Artificial Intelligence (AI) has demonstrated significant potential in automating various medical imaging tasks, which could soon become routine in clinical practice for disease diagnosis, prognosis, treatment planning, and post-treatment surveillance. However, the privacy concerns surrounding patient data present a major barrier to the widespread adoption of AI in medical imaging, as large, diverse training datasets are essential for developing accurate, generalizable, and robust Artificial intelligence models. Federated Learning (FL) offers a solution that enables organizations to train AI models collaboratively without sharing sensitive data. federated learning exchanges model training information, such as gradients, between the participating sites. Despite its promise, federated learning is still in its developmental stages and faces several challenges. Notably, sensitive information can still be inferred from the gradients shared during model training. Quantifying AI models' uncertainty is vital due to potential data distribution shifts post-deployment, which can affect model performance. Uncertainty quantification (UQ) in FL is particularly challenging due to data heterogeneity across participating sites. This review provides a comprehensive examination of FL, privacy-preserving FL (PPFL), and UQ in FL. We identify key gaps in current FL methodologies and propose future research directions to enhance data privacy and trustworthiness in medical imaging applications.

Figures (4)

• Figure 1: An overview of federated learning (FL), PPFL, and UQ is presented. Combining FL with strong privacy-preservation and Uncertainty quantification methods can help the medical imaging community develop large-scale multi-institutional AI models that are truly generalizable, robust, and trustworthy.]

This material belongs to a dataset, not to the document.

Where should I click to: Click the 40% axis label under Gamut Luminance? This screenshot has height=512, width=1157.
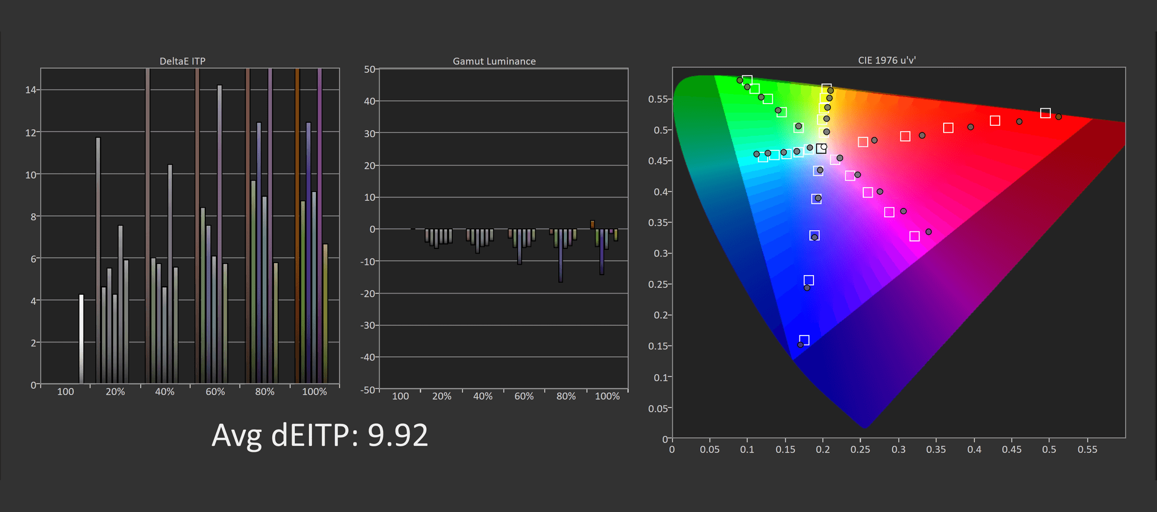482,396
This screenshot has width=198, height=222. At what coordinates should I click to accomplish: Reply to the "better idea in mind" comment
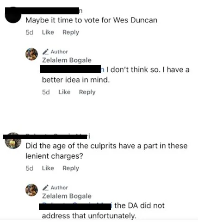point(87,92)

• Figure 2: An overview of FL algorithm types is presented. (A) In centralized federated learning, sites train a local model and pass the learned information to a central server to generate the global model, the global model is then passed to the local sites for further training. (B) Decentralized FL removes the need for a central server allowing for direct communication between sites. (C) Personalized FL leverages a central server while making a specific model for each site. Having a personalized model at each site is ideal in FL deployments with high data heterogeneity.
• Figure 3: A summary of privacy-preserving FL (PPFL) methods is presented. (A) Differential Privacy (DP) works by adding artificial noise into other gradient information before it is communicated, this hinders the ability of an attacker to extract useful information. (B) Homomorphic Encryption (HE) allows for mathematical operations to be performed on encrypted cyphertexts, and then once decrypted the results are as if the math was performed on plaintext. HE is useful in situations where the central server can't be trusted. (C) Various other methods of PPFL include hybrid approaches of DP and HE, knowledge transfer, loss differential strategies, and decentralized trust.
• Figure 4: A summary of UQ methods in FL is presented. (A) Model ensembling is where various models are trained and the final result is the average of their predictions. (B) Conformal Prediction (CP) is a method of UQ that provides a set of possible predictions, where the more uncertain the model is the more possible predictions it will provide. (C) Model calibration is a post-processing UQ method that serves to correct the issue of overconfidence in model prediction particularly when the model makes an incorrect prediction. This allows for more trustworthy confidence measures in the model's predictions. (D) Bayesian FL is another method of UQ that tracks the variance of the model during training and at inference time. The variance will go up as the model becomes more uncertain providing a measure of model uncertainty.